Data Sharing & Cross-Account in Amazon Redshift
Introduction
Data sharing in Amazon Redshift allows different AWS accounts and Redshift clusters to share data securely without needing to copy or move data. This capability simplifies data collaboration and optimizes resource usage.
Key Concepts
- Data Sharing: Enables sharing of database objects (tables, schemas) across different Redshift clusters.
- Cross-Account Access: Allows Redshift clusters in different AWS accounts to access shared data without duplicating it.
- Data Provider: The account that shares the data.
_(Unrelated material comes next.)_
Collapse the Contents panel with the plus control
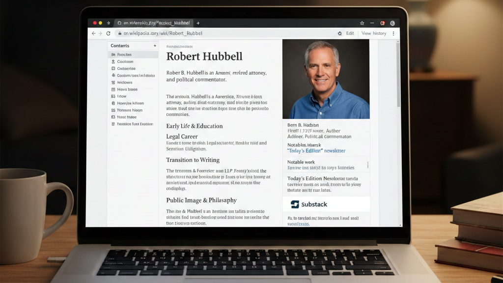This screenshot has width=503, height=283. tap(155, 45)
- Data Consumer: The account that receives access to the shared data.
Step-by-Step Process
1. Enable Data Sharing
To enable data sharing, you must be the data provider. Ensure your Amazon Redshift cluster has data sharing enabled.
2. Create a Data Share
CREATE DATASHARE my_data_share;
3. Add Database Objects to Data Share
ALTER DATASHARE my_data_share ADD SCHEMA public;
ALTER DATASHARE my_data_share ADD TABLE public.my_table;
4. Grant Access to Data Consumer
GRANT USAGE ON DATASHARE my_data_share TO ACCOUNT 'data_consumer_account_id';
5. Access Shared Data in Consumer Account
In the consumer account, you can create an external schema to access the shared data.
CREATE EXTERNAL SCHEMA my_external_schema
FROM DATA SHARE my_data_share;
Best Practices
- Always use least privilege access when granting data share permissions.
- Regularly review and audit data share permissions.
- Consider performance implications and optimize table design for shared data.
- Implement encryption for sensitive data before sharing.
FAQ
What is the maximum number of data shares allowed?
Each AWS account can have up to 100 data shares.
Can I share data from a Redshift RA3 cluster?
Yes, data sharing is supported on RA3 instance types in Amazon Redshift.
Is there any cost associated with data sharing?
Data sharing itself does not incur additional charges, but data transfer costs may apply based on your usage.